Mediapribumi.id, Sumenep — Hujan deras yang mengguyur wilayah Kabupaten Sumenep, Jawa Timur, pada Selasa (13/05/2025), memicu bencana banjir dan longsor di sejumlah titik.
Hasil informasi yang diterima media ini longsor terjadi perumahan batuan, kebunan, kebunagung, dan beberapa lokasi yang tergenang air setinggi lutut orang dewasa.
Atas peristiwa tersebut, menyebabkan kerusakan infrastruktur, merendam permukiman warga, hingga mengganggu aktivitas pendidikan di pondok pesantren.

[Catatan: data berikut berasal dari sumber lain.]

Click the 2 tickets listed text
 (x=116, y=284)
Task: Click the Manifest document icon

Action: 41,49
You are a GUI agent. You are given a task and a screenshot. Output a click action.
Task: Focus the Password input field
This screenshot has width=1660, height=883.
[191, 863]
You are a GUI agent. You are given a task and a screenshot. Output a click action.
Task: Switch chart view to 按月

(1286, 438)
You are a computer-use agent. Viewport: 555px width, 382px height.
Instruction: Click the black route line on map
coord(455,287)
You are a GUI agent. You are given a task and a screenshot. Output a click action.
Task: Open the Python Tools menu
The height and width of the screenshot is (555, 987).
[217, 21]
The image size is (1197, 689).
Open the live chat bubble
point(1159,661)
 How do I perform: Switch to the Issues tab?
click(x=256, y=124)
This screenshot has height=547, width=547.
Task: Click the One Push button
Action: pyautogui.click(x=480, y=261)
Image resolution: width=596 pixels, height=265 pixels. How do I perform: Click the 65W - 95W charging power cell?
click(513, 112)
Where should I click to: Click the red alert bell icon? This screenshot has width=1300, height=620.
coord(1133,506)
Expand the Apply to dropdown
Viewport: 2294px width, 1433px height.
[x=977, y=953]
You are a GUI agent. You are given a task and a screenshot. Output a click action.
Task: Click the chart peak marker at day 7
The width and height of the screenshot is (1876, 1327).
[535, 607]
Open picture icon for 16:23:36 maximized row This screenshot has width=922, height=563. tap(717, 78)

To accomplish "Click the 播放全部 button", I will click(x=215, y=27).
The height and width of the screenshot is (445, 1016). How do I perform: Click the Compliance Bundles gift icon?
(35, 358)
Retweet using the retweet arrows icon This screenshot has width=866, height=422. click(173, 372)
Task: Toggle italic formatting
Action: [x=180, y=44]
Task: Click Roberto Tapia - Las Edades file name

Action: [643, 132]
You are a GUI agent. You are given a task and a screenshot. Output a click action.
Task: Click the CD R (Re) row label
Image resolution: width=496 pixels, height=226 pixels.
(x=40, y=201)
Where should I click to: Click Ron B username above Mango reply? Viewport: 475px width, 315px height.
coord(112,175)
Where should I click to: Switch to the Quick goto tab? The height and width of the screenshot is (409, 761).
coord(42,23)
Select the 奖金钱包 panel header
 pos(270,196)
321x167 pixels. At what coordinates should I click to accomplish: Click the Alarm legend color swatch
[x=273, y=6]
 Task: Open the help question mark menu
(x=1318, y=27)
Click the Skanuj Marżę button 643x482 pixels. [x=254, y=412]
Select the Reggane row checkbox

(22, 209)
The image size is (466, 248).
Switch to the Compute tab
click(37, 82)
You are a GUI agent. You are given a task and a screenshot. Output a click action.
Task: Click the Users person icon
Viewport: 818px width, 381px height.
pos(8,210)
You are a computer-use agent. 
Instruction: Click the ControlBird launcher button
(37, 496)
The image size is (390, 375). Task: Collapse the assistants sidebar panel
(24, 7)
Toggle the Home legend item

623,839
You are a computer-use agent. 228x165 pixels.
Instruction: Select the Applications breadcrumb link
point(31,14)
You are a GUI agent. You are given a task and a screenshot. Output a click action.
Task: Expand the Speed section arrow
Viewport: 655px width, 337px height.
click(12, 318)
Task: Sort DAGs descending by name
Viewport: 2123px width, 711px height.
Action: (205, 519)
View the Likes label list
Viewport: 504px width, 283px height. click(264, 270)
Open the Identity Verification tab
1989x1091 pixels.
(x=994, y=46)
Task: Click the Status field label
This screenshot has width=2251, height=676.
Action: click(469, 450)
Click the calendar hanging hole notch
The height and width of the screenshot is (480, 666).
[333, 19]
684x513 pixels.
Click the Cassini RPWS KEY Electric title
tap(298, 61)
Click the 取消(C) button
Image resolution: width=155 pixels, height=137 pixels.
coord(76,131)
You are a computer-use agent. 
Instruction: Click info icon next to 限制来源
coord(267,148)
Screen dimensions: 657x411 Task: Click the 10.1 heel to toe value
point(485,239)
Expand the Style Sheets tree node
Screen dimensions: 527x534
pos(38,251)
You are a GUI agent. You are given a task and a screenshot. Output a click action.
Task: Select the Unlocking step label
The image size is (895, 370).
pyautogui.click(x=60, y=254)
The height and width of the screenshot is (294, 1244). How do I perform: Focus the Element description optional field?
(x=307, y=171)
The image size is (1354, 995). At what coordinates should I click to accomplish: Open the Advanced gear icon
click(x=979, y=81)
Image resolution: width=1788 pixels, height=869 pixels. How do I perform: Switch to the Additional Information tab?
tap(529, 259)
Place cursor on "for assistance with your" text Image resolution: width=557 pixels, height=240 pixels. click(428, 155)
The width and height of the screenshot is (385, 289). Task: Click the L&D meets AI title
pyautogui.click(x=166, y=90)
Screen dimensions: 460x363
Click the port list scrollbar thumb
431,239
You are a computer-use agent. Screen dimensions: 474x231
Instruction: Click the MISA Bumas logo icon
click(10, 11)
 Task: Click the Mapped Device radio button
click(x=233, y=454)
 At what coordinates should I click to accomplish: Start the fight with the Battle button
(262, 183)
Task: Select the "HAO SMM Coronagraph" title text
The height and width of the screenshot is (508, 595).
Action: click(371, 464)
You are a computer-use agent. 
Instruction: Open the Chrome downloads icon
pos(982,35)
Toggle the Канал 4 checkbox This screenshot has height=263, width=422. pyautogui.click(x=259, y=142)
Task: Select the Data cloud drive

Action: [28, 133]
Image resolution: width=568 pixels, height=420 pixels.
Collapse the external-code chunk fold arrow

Kepala Badan Penanggulangan Bencana Daerah (BPBD) Sumenep, Ach. Laili Maulidy, menyampaikan bahwa banjir menggenangi kawasan permukiman, merusak akses jalan, serta menghantam fasilitas pendidikan.
Data dari tim monitoring BPBD Sumenep, menunjukkan kondisi paling parah terjadi di Kecamatan Batuan dan Pragaan.
Ia menjelaskan, di Kecamatan Batuan, jalan utama tergenang air dan dipenuhi material batu kerikil yang terbawa arus, mengganggu arus lalu lintas.
Salah satu rumah milik warga, Ach. Jonaidi, mengalami kerusakan parah pada bagian atap akibat derasnya air.
Lebih memprihatinkan, banjir menerjang Pondok Pesantren Putri Al-Amien Prenduan di Kecamatan Pragaan. Dinding pembatas antara pondok dan aliran sungai jebol, menyebabkan air meluap ke dalam kompleks pondok.
Sedikitnya 13 ruang kelas dan 5 ruang guru terendam air, memaksa 450 santri untuk dievakuasi ke tempat yang lebih aman.
“Teman-teman masih melakukan monitoring dan evaluasi di lapangan,” ujar Laili Maulidy saat dikonfirmasi.
Tak hanya banjir, bencana longsor juga terjadi di Dusun Bappele, Desa Karduluk, Kecamatan Pragaan. Material longsor dilaporkan mengancam rumah-rumah warga di sekitar lokasi.
Debit air Sungai Kebonagung yang terus meningkat mengakibatkan akses jalan terputus di sejumlah titik, termasuk Jalan Desa Kebonagung.
Sejumlah ruas jalan lainnya juga terdampak, diantaranya Jalan ambles di Dusun Paojajar dan Kembangsuka, Desa Prancak.
Kerusakan jalan di Dusun Delima, Desa Montorna, Genangan di perempatan BLK Jalan Slamet Riyadi, Genangan di Jalan Trunojoyo depan Kantor BPJS, dan Banjir di kawasan Perumahan Alam Permai Asri.
Hingga berita ini diturunkan, genangan di beberapa titik mulai surut. Namun BPBD terus melakukan asesmen lanjutan terhadap dampak bencana dan potensi bencana susulan.
“Kami mengimbau warga tetap waspada terhadap kemungkinan banjir susulan dan menghindari wilayah yang rawan longsor,” tukas Kepala BPBD Sumenep.